• **Required action**
When you reach the line containing "You are a GUI" in the entries below, begin reproducing lines exactly, and stop once the line containing "Task: Click the voice search microphone icon" is done.

Data supplied section start

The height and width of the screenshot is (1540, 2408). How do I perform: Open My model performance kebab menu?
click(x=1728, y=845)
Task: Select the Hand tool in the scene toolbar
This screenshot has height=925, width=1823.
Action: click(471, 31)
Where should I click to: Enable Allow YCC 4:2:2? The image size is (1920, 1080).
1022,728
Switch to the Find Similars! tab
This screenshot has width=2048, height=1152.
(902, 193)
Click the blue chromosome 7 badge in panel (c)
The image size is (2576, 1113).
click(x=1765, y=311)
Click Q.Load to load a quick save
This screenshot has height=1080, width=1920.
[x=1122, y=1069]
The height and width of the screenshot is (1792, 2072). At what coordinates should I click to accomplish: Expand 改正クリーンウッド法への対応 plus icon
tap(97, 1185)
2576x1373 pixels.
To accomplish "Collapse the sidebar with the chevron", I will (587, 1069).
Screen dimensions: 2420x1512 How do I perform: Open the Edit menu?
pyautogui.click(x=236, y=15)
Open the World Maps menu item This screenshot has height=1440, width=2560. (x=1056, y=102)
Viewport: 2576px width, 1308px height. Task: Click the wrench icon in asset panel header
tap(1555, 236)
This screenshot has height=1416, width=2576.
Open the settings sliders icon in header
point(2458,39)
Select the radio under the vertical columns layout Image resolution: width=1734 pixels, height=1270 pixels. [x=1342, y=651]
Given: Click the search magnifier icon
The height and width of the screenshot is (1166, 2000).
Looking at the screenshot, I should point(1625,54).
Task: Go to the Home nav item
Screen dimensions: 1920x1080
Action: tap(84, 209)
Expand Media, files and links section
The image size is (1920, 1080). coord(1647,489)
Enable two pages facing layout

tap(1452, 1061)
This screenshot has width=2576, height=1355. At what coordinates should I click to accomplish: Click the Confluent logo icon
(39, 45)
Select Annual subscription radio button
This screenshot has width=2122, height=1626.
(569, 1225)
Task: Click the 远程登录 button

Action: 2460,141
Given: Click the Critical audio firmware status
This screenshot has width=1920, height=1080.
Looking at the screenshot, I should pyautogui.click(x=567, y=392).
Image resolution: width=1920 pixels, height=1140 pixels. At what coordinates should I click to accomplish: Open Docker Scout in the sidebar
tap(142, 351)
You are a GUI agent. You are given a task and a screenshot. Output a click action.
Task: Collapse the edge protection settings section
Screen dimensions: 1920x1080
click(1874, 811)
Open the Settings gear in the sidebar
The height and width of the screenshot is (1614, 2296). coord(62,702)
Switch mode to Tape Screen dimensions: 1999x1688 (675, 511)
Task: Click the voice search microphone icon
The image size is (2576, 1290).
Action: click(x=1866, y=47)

Data supplied section end

• **Finished task**
You are a GUI agent. You are given a task and a screenshot. Output a click action.
Task: Collapse the edge protection settings section
Screen dimensions: 1920x1080
click(1874, 811)
Open the Settings gear in the sidebar
The height and width of the screenshot is (1614, 2296). coord(62,702)
Switch mode to Tape Screen dimensions: 1999x1688 (675, 511)
Task: Click the voice search microphone icon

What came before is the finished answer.